A realidade sempre um passo atrás, atrasada, beijando os calcanhares desses diálogos de porão. Tome fôlego para acompanhar de perto as galopadas de calma-fúria que nos guiam por essa espécie de epopeia de punk art que marca a bela estreia de Agnaldo Assis Nascimento como romancista. Temos que bater forte os cascos no chão se quisermos acompanhar os traços de fogo deixados por esse carrossel narrativo formado de vozes de garotas e garotos suburbanos, cada qual com uma história familiar um tanto sombria, circulando por cantos escuros e barulhentos como o OK Rock Bar e o casarão antigo onde moram dois de seus frequentadores, irmãos órfãos que acolhem comparsas desajustados. São personagens com um riso onde o prazer e a dor não cansam de brindar. Autoexilados não só da família, mas de outros parâmetros de realidade, cada qual vivendo sua própria epopeia subjetiva, sempre mordendo o outro lado das coisas do mundo, no esforço contínuo de priorizar o prazer do instante presente e da força da juventude, embora nos seja revelado em muitos momentos que ter um corpo animal, se abrindo em flor, cansa. Esses cavalos selvagens se tornam quase seres míticos que se cruzam e se contradizem, podendo representar muitas outras gerações de jovens perdidos, de forma que só o leitor saberá recriar o enredo com liberdade, com suas próprias lembranças. Como os jovens de qualquer idade, esses Horses tentam achar espaço entre um fanatismo por tudo que é vivo e uma apática indiferença. Munidos dos melhores discos e livros clássicos da cena de rock internacional e local, suas conversas ácidas são fortalecidas por referências que vão de Homero a Patti Smith, cujo álbum seminal nos é lembrado desde o título. Esse livro é tão grande em tantos aspectos que esperamos que sua amplitude eletromagnética chegue até os ouvidos da grande bruxa novaiorquina. Horses é um romance sobre cruzar fronteiras.


Alexandre Rabelo


04/07/19

Gui: A Bíblia chegou [Horses] 😂😂😂 Ainda bem que no papel pólen vai dar metade disso.

Alê: Amém 😂😂😂


23/08/19

Alê: Viu que fiz um vídeo lendo um trecho?

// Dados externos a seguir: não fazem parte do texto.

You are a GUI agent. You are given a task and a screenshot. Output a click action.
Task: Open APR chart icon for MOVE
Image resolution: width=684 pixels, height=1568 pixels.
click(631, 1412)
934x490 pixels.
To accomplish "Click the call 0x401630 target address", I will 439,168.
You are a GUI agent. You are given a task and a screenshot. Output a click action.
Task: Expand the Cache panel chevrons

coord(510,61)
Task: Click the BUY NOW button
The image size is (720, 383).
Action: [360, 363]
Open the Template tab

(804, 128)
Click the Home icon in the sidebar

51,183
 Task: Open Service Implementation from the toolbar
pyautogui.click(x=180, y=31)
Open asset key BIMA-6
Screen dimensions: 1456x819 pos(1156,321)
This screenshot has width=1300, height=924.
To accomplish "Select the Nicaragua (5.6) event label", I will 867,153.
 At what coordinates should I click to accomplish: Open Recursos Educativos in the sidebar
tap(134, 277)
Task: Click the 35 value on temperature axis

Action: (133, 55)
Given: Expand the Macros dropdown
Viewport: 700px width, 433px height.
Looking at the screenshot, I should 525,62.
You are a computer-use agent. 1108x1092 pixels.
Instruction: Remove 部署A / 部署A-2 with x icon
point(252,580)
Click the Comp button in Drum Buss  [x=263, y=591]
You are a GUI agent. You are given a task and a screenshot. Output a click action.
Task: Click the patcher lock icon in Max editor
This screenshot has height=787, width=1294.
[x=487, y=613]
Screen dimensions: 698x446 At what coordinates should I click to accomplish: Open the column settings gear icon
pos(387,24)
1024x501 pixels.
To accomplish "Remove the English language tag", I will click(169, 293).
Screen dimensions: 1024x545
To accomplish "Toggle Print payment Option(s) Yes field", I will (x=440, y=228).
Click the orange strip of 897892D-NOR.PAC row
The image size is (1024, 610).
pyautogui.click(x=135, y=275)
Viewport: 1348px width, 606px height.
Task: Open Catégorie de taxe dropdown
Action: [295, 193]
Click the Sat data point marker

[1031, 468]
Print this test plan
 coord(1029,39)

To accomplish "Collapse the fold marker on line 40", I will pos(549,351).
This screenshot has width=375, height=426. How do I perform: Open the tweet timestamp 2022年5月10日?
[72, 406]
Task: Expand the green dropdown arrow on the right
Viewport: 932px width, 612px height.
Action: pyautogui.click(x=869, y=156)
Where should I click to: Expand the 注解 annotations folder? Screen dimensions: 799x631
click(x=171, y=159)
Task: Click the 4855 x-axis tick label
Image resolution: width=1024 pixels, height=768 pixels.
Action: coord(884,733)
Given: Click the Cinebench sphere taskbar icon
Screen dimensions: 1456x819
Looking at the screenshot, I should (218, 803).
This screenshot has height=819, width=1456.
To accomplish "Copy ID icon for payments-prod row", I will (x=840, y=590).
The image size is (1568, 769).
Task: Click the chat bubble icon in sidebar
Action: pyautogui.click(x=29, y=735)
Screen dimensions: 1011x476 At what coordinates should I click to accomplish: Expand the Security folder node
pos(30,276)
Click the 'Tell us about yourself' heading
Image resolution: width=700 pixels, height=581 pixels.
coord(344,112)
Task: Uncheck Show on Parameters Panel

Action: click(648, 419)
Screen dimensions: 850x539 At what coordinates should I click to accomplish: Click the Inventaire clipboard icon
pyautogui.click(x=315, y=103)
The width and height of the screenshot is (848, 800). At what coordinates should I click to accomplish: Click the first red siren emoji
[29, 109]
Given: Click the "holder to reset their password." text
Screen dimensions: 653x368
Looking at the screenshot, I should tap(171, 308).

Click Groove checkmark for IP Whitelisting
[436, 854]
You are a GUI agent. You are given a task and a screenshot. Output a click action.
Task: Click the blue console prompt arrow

Gui: Siiiiim. Ficou demais 💜💜💜 Vc e a Felina [personagem de Horses] são duas desaforadas 😂😂😂


24/08/19

Gui: [Dedicatória ao meu exemplar de Horses]: Ale, obrigado por estar ao meu lado nessa trilha punk art. Espero que nossos caminhos sempre se cruzem dentro e fora da literatura. Torço por cada livro que você publica. Sempre uma satisfação estar ao teu lado. Agnaldo


27/10/19

Gui: 


Alê: Acredita que tinham duas pessoas que não estavam acreditando que não pude entregar as coisas no prazo porque estou doente?

Gui: Foto de soro é o novo atestado 😂 Nunca pensou em retirar as amígdalas?

Alê: Teve aquela moda nos anos 80 e 90 né. Depois passaram a falar que não pode tirar porque é uma defesa do corpo. Como eu adoro chupar uma rola, amigo, resolvi deixar, mesmo sabendo que quem não tem amígdala chupa melhor hahahaha

Gui: hahahahahahaha prioridades


15/10/19

Alê: Esse seu amigo é gato, PQP

Gui: meu hétero de estimação 😂😂😂


10/03/20

Gui: Não é que o escritor tenha que ser o bicho místico vivendo numa cabana recusando prêmios de reconhecimento, eu gostei desse trecho porque parece resgatar uma essência perdida, um escrever porque é vital, como comer e dormir. Estar satisfeito com o ato de escrever, acho que muita gente nem sente isso, termina um livro já entra na paranoia de publicar e ter leitores e ganhar prêmios, etc.

Alê: Vou te falar que você é um daqueles amigos que eu conto nos dedos de uma mão que realmente se interessam em conversar sobre literatura e não sobre o meio literário. Aliás, já faz um tempo que estou querendo ter uma conversa eu e você, você e eu, sobre literatura. Acha um tempinho pra vir aqui!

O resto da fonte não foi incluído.